**Written exercise 1:**
According to the piece on homemade dog toys, why does fleece work well for turning into toys? Answer in one to three sentences.
**Written exercise 2:**
Carry on the piece about homemade dog toys, starting after its final sentence.

**Excerpt to read:**
• • •

Homemade gifts make the best gifts. They offer that personal touch that store-bought items just can't imitate and are cloaked with a little extra love. We'd like to alleviate some holiday stress by suggesting a few cheap, at-home projects and "stocking stuffers" for your dog that can also serve as gifts to your dog-owning friends! In addition, faithful to our eco-conscious spirit here at W&H, we'd like to encourage this practice of reusing during the holidays in order to promote recycling. Okay, let's get creative!

 

DIY DOG TOYS

The thing about your dog is: he doesn't know the difference between store-bought and homemade. With that in mind, feel free to transform the following discarded objects into fun times for you and your buddy. We've scoured the web and talked to dog trainers and come up with three simple and cool ideas for you. 

After some research one fact has come to our attention: fleece is your friend! Old fleece pajamas and outdoor sweaters can be re-purposed into dog toys readily: the fabric has a "bouncy", stretchy quality to it, making it easier to braid (and often comes in ludicrous patterns).

 

1. Bottlesock

The name says it all! Dogs are stimulated by two aspects of this toy: the crunchiness and noise of the bottle. When covered in a safe material, it becomes easier to chew. That being said, use otherwise discarded plastic bottles of water and wrap them in an orphaned sock (or an old T-shirt), tie a knot on the end and crinkle the toy to get your dog interested. Hours of fun will ensue!

 

 Passed the toy test

 

2. Knotted Tugger

Knotted rope toys get destroyed SO FAST, meaning you have to replace them regularly. Recently, we've come upon a treasure trove of different ways to re-use fabric around the house that may otherwise be cast away. For instance, ever wonder what to do with those "fleece-y", holiday-themed pajama pants that your relatives keep giving you every year? We amassed quite a heap of pajamas that were passed their prime and suffering enough wear and tear to be unwearable and transformed them into tug-o-war toys for dogs! A detailed video by Mitchell Crisp of eHow Pets shows how fleece can become a toy in two shakes of lamb's tail!

• • •

**Records provided:**
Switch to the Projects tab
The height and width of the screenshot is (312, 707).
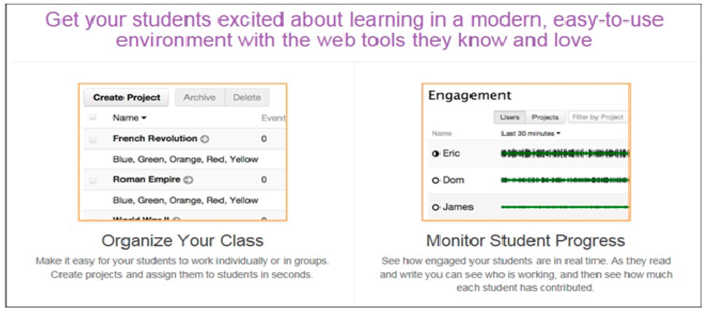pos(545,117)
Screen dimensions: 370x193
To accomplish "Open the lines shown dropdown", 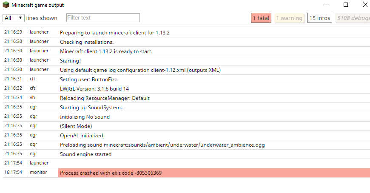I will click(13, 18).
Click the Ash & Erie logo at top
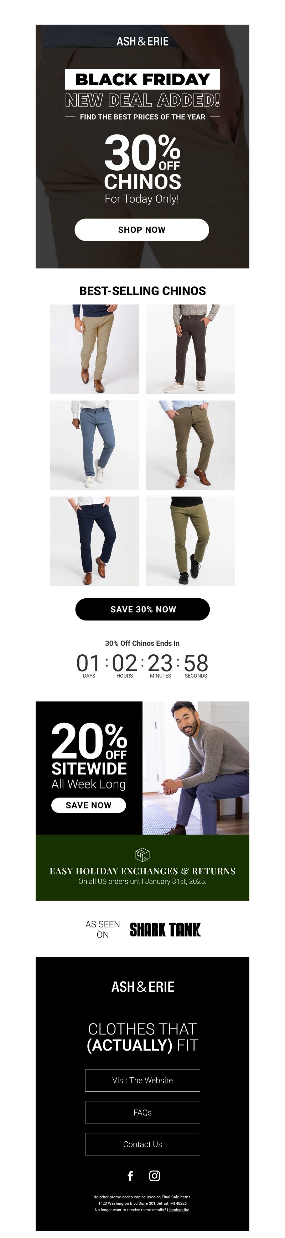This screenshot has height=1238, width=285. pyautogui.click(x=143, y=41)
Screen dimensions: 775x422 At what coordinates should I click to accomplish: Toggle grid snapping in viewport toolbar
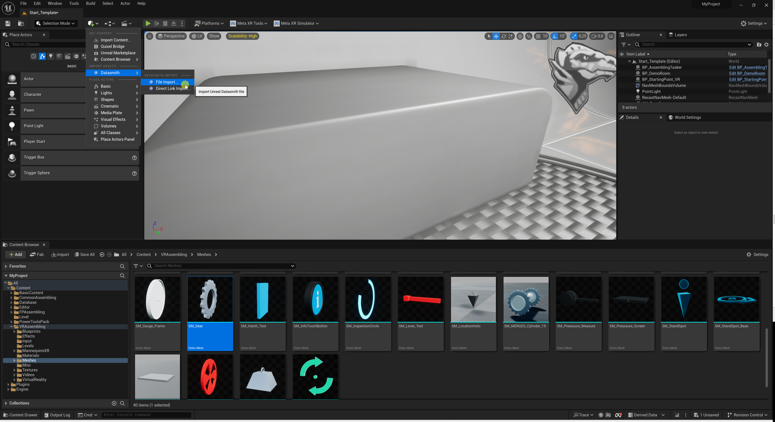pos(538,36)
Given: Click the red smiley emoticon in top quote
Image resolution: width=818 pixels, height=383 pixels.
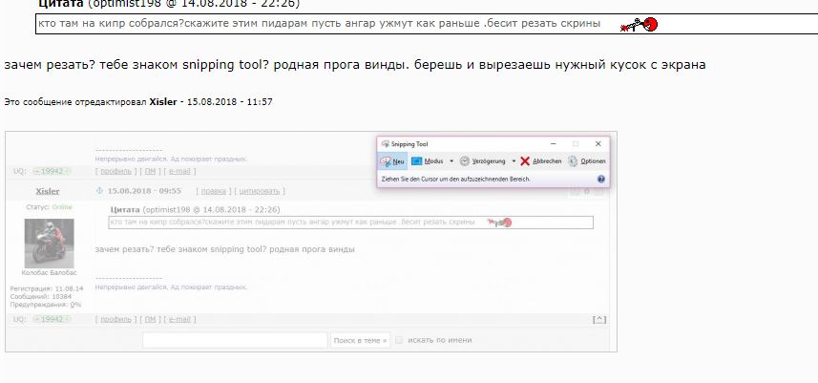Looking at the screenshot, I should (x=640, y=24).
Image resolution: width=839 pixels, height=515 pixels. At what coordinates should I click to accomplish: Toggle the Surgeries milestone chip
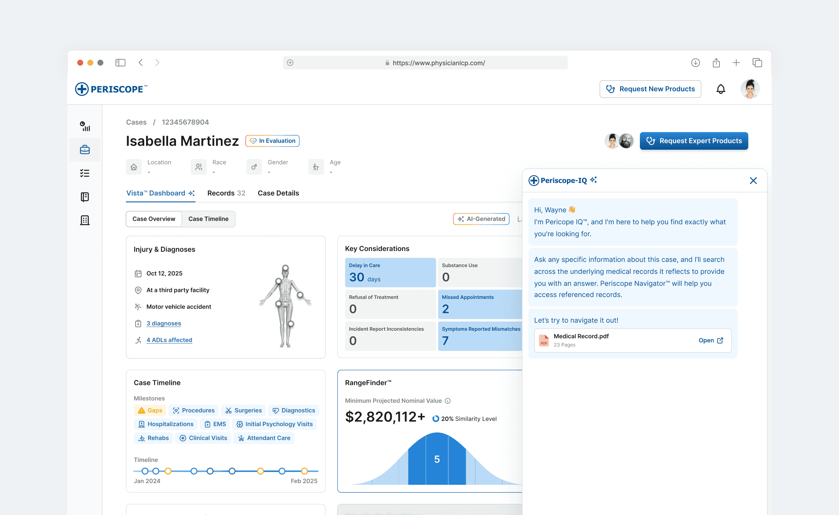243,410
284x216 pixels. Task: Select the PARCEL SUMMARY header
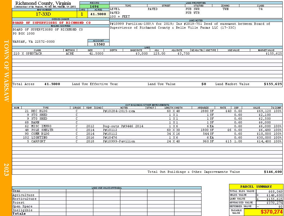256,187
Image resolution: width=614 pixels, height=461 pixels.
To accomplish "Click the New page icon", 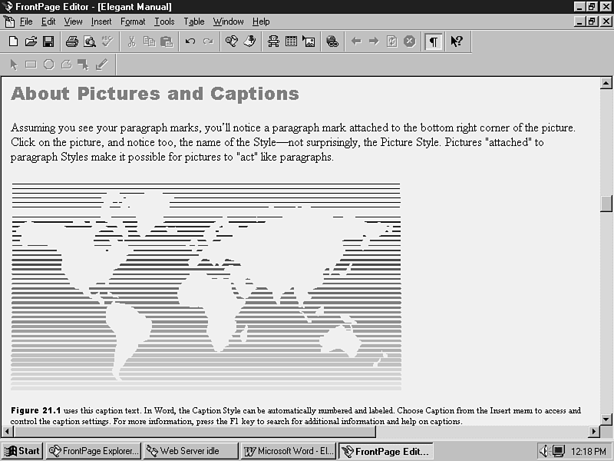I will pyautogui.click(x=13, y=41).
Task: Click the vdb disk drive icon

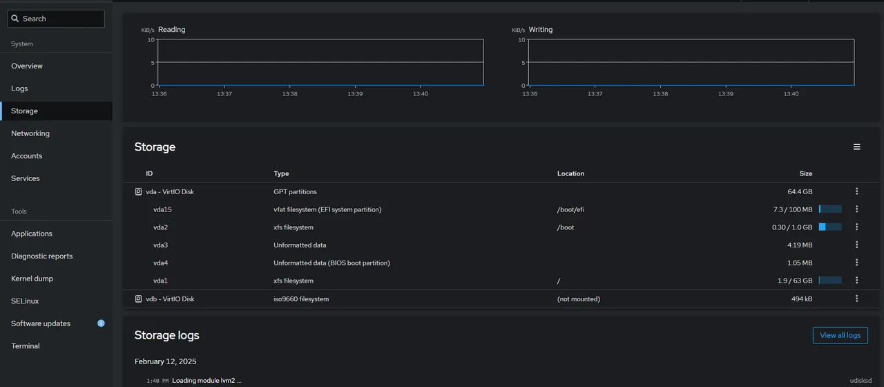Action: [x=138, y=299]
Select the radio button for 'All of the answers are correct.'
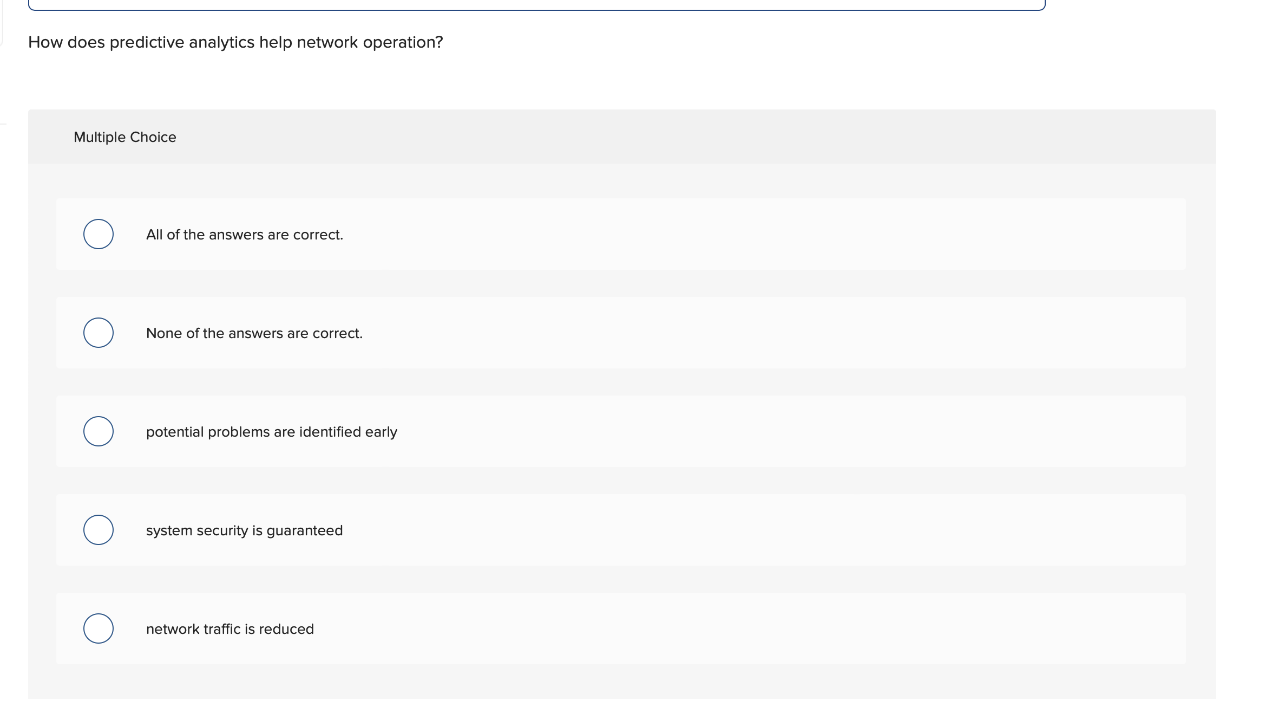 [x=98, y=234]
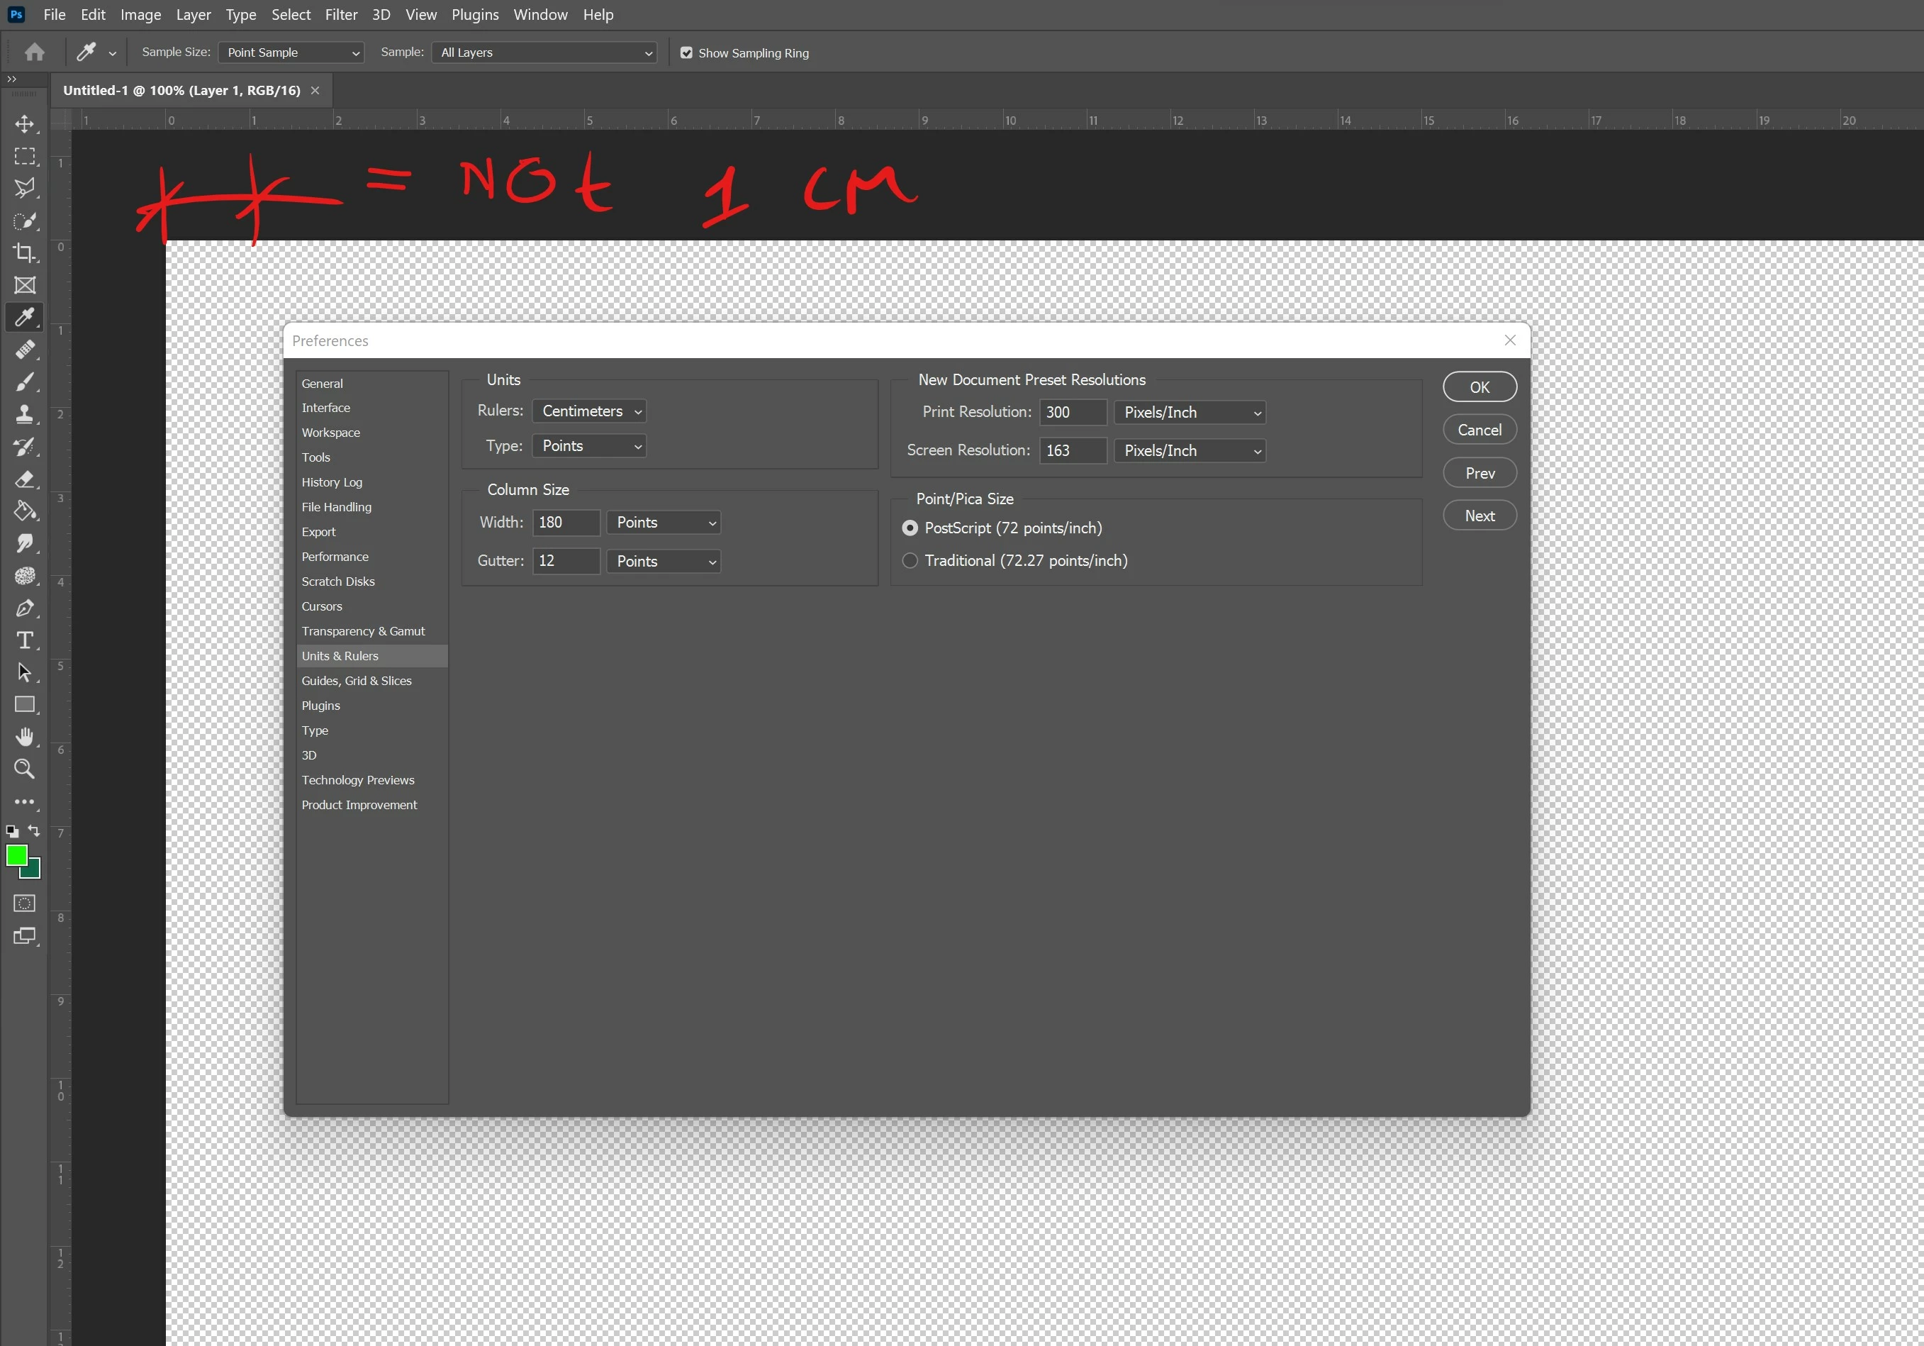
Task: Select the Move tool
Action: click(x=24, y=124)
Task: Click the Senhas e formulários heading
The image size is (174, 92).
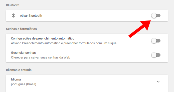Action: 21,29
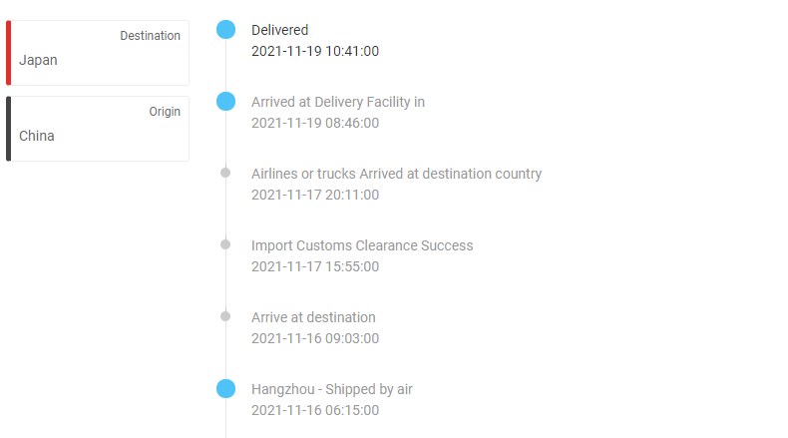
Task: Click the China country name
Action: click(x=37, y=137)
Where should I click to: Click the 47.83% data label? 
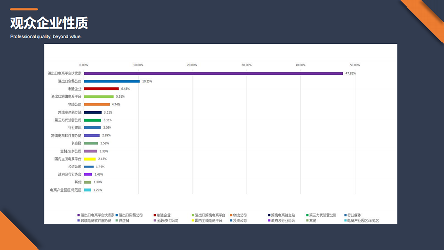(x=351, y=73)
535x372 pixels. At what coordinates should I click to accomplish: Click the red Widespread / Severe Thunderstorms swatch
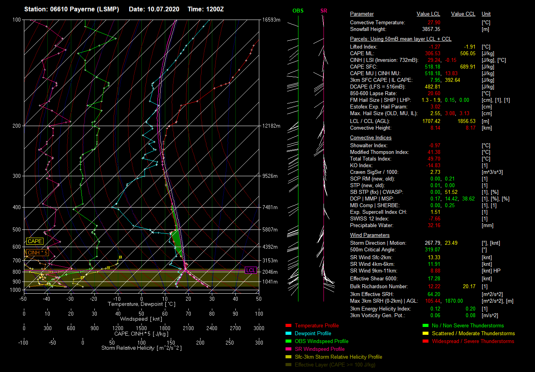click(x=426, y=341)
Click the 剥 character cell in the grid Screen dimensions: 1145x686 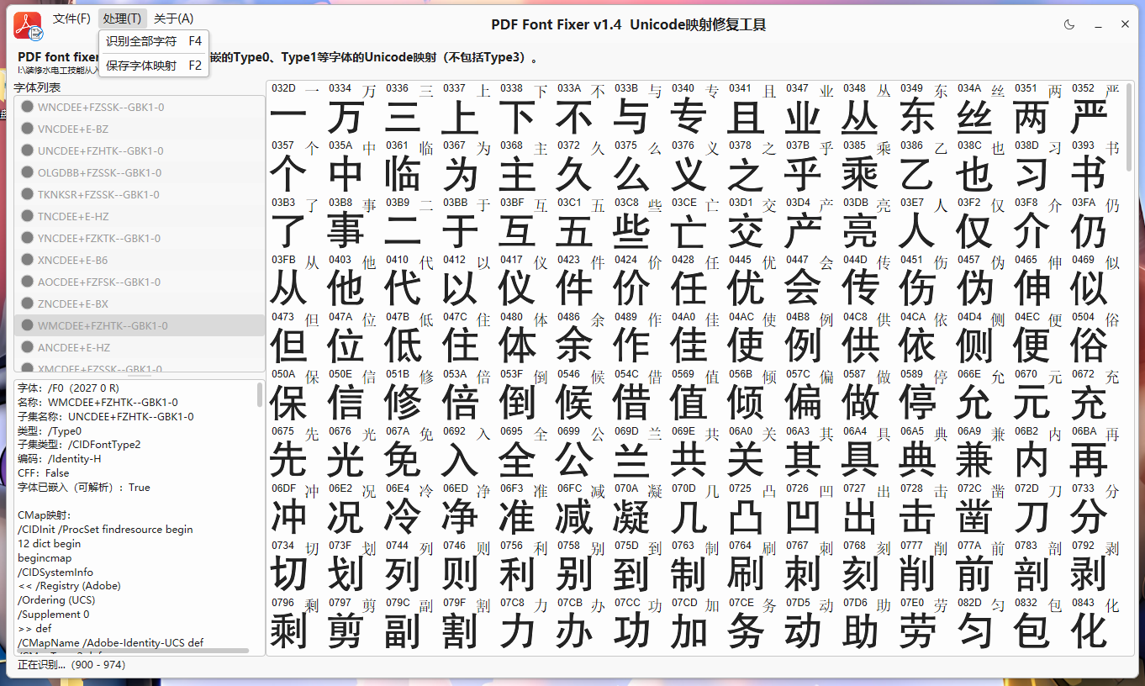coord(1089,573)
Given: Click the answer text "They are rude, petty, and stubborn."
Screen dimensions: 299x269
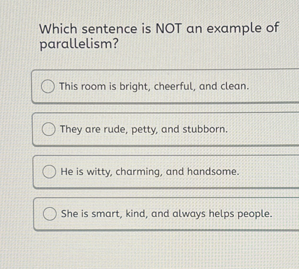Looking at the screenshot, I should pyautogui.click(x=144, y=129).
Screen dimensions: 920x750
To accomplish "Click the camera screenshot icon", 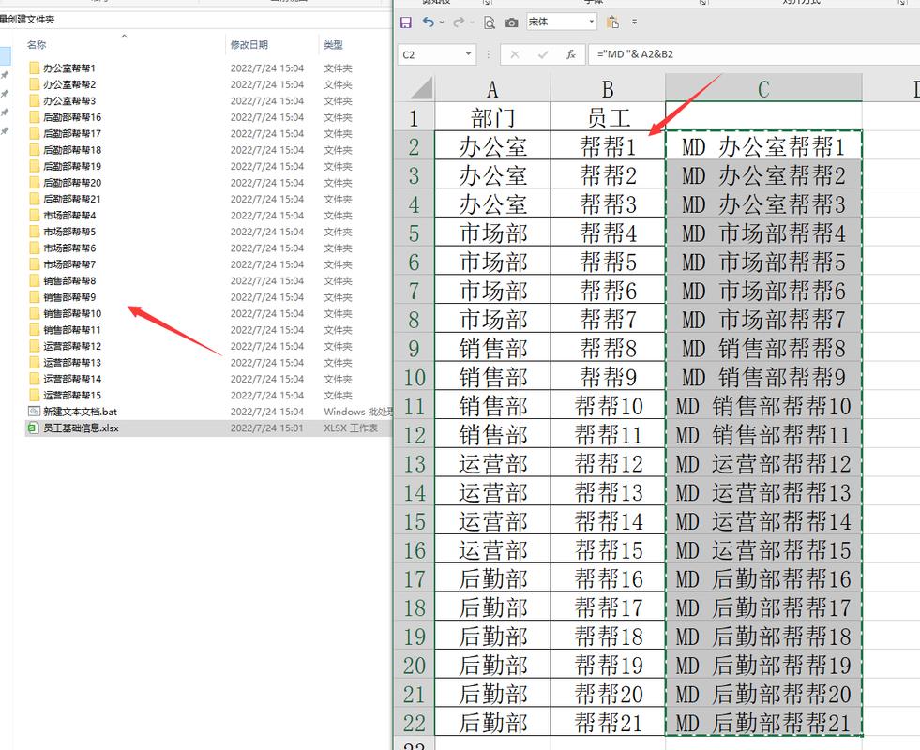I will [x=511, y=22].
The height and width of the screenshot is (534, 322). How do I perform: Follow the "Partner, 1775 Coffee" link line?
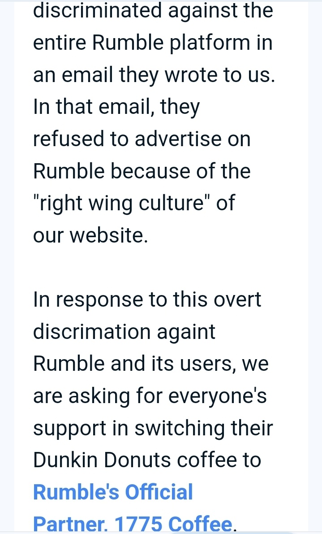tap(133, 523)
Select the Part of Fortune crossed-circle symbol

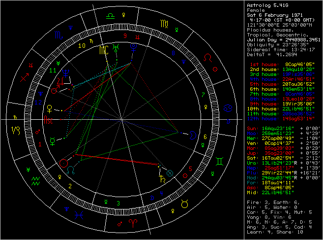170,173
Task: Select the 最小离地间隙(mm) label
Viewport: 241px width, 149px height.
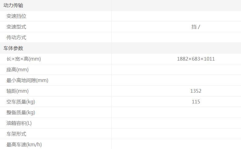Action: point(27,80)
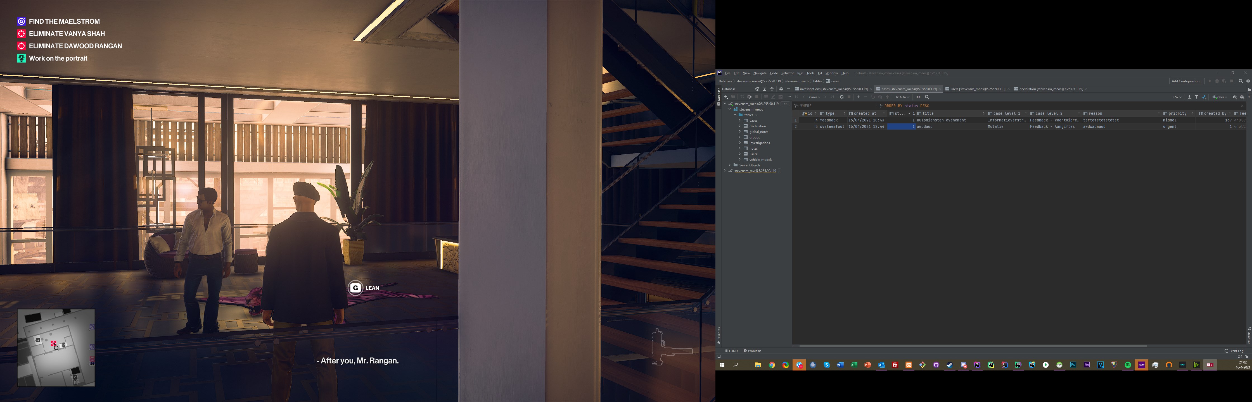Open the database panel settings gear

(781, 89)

• • •

**Task response 1:**
Fleece has a bouncy, stretchy quality, which makes it easier to braid into a toy.

**Task response 2:**
One of our favorite ways of re-using fleece, however, is the four-way knot toy! The idea is to have two different patterned fabrics and to section off two strips, roughly four-inches wide, of each. Once that is done, braid them in a four-way cross section to make an ultra-resistant tugger! This tutorial, by the Texas SPCA, is a comprehensive one and we hope it helps you make your own tug toys!

 

 Office dog Mina selects a Rudolph patterned fleece for her project

 

3. Treatball

If you are like me and tennis balls have a life expectancy of five minutes in your household, chances are you've amassed a fair quantity of battered ones over the years. A good way to breathe new life into this timeless favorite it to made an incision and stuff the used ball with treats. Sure, it may have lost its bounciness, but the presence of treats will keep your pup infatuated!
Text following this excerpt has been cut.